De camino al instituto siempre me quedaba un rato observándola. Sus ventanas de madera, el portón que presidía la entrada, el tejado de ladrillo gris y sobre todo ese jardín más o menos acicalado. Por aquel entonces allí vivía una pareja de ancianos a los cuales vi sólo cuatro o cinco veces, una de ellas me saludaron desde la alambrada. No recuerdo sus caras. Las he borrado de mi memoria. Pero seguro que se sentirían unos privilegiados por vivir en aquella vieja casa de huerta.
Al estar cerca del patio del instituto, era habitual que de vez en cuando alguna pelota cayese en su jardín trasero.

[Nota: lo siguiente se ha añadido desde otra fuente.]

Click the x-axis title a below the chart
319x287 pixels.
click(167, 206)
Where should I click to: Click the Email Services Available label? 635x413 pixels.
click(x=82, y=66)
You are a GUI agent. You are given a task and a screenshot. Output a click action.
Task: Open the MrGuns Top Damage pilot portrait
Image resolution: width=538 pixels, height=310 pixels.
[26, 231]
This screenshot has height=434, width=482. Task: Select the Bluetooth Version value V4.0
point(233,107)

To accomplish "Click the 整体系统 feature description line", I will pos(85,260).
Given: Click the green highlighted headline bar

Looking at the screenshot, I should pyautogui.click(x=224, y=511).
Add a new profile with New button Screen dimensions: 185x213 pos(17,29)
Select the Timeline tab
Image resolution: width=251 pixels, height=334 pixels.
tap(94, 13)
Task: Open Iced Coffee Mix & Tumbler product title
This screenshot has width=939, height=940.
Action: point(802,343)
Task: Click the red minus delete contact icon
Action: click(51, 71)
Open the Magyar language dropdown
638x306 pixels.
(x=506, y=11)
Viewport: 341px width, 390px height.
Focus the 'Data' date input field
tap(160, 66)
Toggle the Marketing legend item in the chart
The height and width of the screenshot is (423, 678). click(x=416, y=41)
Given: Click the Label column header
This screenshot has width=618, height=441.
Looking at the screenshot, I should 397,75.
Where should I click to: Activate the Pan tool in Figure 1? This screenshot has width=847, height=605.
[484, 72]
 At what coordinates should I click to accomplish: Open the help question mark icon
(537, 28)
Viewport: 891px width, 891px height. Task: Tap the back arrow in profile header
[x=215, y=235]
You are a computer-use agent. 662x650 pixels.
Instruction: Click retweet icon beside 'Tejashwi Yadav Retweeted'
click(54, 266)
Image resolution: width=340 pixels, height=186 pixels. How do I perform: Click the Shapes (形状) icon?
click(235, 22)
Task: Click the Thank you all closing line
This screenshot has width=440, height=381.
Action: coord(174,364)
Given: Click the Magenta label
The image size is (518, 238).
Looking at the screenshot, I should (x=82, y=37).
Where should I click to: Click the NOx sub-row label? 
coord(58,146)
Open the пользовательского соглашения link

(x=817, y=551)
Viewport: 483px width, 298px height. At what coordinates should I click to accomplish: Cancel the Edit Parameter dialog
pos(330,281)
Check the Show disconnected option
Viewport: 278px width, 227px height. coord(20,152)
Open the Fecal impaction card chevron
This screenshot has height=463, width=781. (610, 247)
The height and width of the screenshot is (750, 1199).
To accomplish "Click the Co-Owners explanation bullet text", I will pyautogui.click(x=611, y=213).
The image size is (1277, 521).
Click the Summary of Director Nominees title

Unas veces regresaban a sus dueños, otras desaparecían misteriosamente. Las teorías empezaron a circular como la pólvora. Hasta llegué a pensar que existía un autentico cementerio de esferas deportivas tras sus muros. De tenis, de fútbol, de bádminton, de voleibol… Un museo privado al alcance de muy pocos.
La última vez que me detuve frente a ella la lluvia y el abandono habían hecho su trabajo ensuciando la pared, carcomiendo la madera y convirtiendo las cuidadas flores en un bosque de zarzas. Ahora son los gatos, guardianes de sus secretos, los que recorren las abandonadas estancias.
Anoche soñé que regresaba a la casa encantada. Tal vez por inercia, como consecuencia del encierro o por culpa de Daphne du Maurier.